### Alıntılanan Metin
Reklam
Kategoriler: Köşe Yazıları

Marksizmin boşlukları ve bilim

Reklam
Prof. Dr. İzge Günal

Her ideoloji etkili ve kalıcı olabilmek için kendisine birtakım bilimsel temeller arar. Bu arayış genellikle tarih boyutunda olur; başka bir deyişle ideolojiler kendilerini tarih içerisinde var etme, köklerini gösterme ve hatta “aslında geçmişte de var olduklarını ancak o dönemde başka bir isimle anıldıklarını” söylemeye çalışırlar. Ne ki, bunlar en fazla sosyal düzeyde kalır; bazen biraz da felsefi.

Marksizm ise bu açıdan da diğer öğretilerden ayrılır. En kaba sınıflamayla Marksizm, Alman felsefesi, İngiliz ekonomi politiği ve Fransız sosyalizminden köken alır; yani insanlığın 19. yüzyıldaki en önemli başarılarının doğrudan ve dolaysız bir devamı olarak doğmuştur.  Bu anlamda insanlığın önüne koyduğu sorulara yanıtlar ürettiği söylenebilir.

### Görev Ayrıntıları
Marksizm ve bilim üzerine olan yazıyı iki cümleyle özetleyin. Bundan sonraki satırlar yazıdan ayrı bir malzemedir.

### Verilen Bilgiler
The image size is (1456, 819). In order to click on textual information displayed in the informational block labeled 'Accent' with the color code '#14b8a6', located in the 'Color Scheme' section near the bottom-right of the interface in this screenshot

### Alıştırmanın Yanıtı
Her ideoloji etkili ve kalıcı olabilmek için bilimsel temeller arar; bu arayış genellikle tarih boyutunda olur, ama en fazla sosyal, bazen de biraz felsefi düzeyde kalır. Marksizm ise bu açıdan diğer öğretilerden ayrılır: Alman felsefesi, İngiliz ekonomi politiği ve Fransız sosyalizminden köken alarak insanlığın 19. yüzyıldaki en önemli başarılarının doğrudan devamı olarak doğmuştur.